L’Exécutif mis face à ses promesses
Le Gouvernement, comme certains députés ont dû défendre à plusieurs reprises l’investissement de l’Etat dans les soins palliatifs. La ministre de la Santé, Catherine Vautrin, assure que le Gouvernement a déjà beaucoup investi, et continuera d’investir dans les soins palliatifs.
Mais les députés refusent de se satisfaire de belles promesses (cf. Des soins palliatifs en crise, et les belles promesses de l’Exécutif). Le projet de loi « n’offre aucune garantie de l’offre effective de soins palliatifs dans notre pays », dénonce Thibault Bazin (LR). Pour y remédier, il fait adopter avec l’amendement 30, une « loi de programmation pour les soins palliatifs ». Le texte aura pour objet de « développer l’offre de soins palliatifs, placée au rang de priorité nationale, dans une logique pluriannuelle de programmation des objectifs et des moyens ».
Jérôme Guedj (Socialistes et apparentés) fait également adopter l’amendement 2076 qui a le même objectif. « Avec deux amendements adoptés pour une loi de programmation, on sera peut-être certains de l’avoir le moment venu », ironise-t-il.
Les élus ont en effet en tête la loi de programmation sur le grand âge. Son principe avait été inscrit dans la loi « Bien vieillir » (cf. « Bien vieillir » : le texte adopté par les députés, à quand la loi « grand âge » ?), mais le Gouvernement avait annoncé saisir le Conseil d’Etat pour se prononcer sur sa constitutionnalité. De belles promesses une nouvelle fois ? La ministre de la Santé, tout en se défendant d’avoir respecté la procédure, indique qu’elle a interrogé le Gouvernement cette semaine. En réponse, il lui a expliqué ne pas avoir saisi le Conseil d’Etat. « Ca fait donc quatre mois que vous baladez l’Assemblée nationale », tempête Jérôme Guedj, s’insurgeant devant ce « scandale démocratique ».
L’adoption d’un « droit opposable » aux soins palliatifs
Philippe Juvin (LR) propose que des proches puissent saisir le tribunal pour un patient afin qu’il obtienne une prise en charge palliative effective. Il est rejoint par Marc le Fur (LR), qui le demande pour la personne de confiance. Néanmoins, ces amendements sont rejetés. Didier Martin, rapporteur (Renaissance), le justifie en refusant une « judiciarisation de la médecine ».

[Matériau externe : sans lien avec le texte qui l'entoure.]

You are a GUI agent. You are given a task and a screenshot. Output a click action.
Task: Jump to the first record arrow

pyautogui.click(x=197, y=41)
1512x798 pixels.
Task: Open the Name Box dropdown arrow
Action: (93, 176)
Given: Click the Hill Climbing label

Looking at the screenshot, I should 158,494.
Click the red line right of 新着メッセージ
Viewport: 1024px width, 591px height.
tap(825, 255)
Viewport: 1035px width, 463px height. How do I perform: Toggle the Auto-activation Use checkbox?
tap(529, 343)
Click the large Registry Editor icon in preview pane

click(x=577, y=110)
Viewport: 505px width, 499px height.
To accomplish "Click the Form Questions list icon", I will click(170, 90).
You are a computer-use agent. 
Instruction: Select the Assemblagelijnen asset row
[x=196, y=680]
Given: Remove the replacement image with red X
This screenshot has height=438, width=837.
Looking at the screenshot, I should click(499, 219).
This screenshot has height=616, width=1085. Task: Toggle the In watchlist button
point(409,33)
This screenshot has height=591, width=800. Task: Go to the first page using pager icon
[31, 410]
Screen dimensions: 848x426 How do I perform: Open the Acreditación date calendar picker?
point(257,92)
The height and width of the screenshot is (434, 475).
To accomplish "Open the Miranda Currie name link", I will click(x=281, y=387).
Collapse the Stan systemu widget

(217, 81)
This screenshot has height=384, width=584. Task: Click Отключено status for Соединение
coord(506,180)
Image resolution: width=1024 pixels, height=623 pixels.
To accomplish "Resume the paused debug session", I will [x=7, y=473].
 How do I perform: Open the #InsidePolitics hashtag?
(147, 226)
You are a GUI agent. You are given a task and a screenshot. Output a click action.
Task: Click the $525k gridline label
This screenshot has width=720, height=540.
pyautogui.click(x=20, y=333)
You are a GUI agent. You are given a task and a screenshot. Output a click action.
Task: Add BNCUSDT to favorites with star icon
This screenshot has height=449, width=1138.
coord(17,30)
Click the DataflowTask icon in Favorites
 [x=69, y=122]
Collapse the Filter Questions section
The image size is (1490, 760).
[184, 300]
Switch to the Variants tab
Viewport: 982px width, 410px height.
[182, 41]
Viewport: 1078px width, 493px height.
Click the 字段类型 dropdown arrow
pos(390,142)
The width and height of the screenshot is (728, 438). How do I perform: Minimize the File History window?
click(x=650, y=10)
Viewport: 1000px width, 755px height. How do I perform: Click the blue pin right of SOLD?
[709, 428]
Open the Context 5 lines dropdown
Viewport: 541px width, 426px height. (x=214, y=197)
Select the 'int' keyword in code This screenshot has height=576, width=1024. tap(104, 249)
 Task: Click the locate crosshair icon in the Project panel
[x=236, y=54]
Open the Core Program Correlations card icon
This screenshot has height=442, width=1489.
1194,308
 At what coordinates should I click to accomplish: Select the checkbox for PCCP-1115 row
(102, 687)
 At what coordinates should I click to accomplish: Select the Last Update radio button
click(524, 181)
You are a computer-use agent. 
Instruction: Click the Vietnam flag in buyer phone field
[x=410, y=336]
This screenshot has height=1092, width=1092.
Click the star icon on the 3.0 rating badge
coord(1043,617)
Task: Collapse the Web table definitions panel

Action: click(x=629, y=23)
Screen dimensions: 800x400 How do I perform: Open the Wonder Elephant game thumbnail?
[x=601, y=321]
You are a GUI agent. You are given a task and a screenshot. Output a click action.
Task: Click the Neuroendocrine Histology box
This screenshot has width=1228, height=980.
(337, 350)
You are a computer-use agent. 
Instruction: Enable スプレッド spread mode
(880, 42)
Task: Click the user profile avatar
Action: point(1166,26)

« Rendre le droit opposable sur ce sujet ce n’est pas raisonnable », estime Agnès Firmin Le Bodo, présidente de la Commission spéciale (Renaissance). « Nous attendons tous au-delà des clivages partisans, un égal accès aux soins palliatifs. Ça aurait pu faire consensus : vous n’arrivez pas à faire consensus », souligne Julien Odoul (RN).
Nicolas Turquois (Démocrate) tente, avec l’amendement 3399, de faire supprimer l’article 1er bis, qui instaure un « droit de bénéficier de soins palliatifs » « garanti à toute personne dont l’état de santé le requiert ». Cet article fait suite à l’adoption d’un amendement de Thibault Bazin par la Commission spéciale. L’amendement de Nicolas Turquois est rejeté.
Qui plus est, deux sous-amendements, le 3441 de Sandrine Rousseau (Ecologistes – NUPES), et le 3440 de Jérôme Guedj, instaurent explicitement la notion de « droit opposable ».
Philippe Gosselin se réjouit de l’adoption de l’article 1bis, « une vraie victoire » selon lui, et « un message : les soins palliatifs ne seront pas la 5ème roue du carrosse ». « Ce n’est pas parce qu’un droit opposable est compliqué à mettre en œuvre qu’il faut y renoncer. » Mais est-ce une question de difficulté de mise en œuvre ou simplement de volonté politique ? Le droit aux soins palliatifs est inscrit dans le droit français depuis 1999 (cf. Euthanasie : “la ligne d’arrivée de cette course à l’émancipation, c’est l’isolement et la solitude”).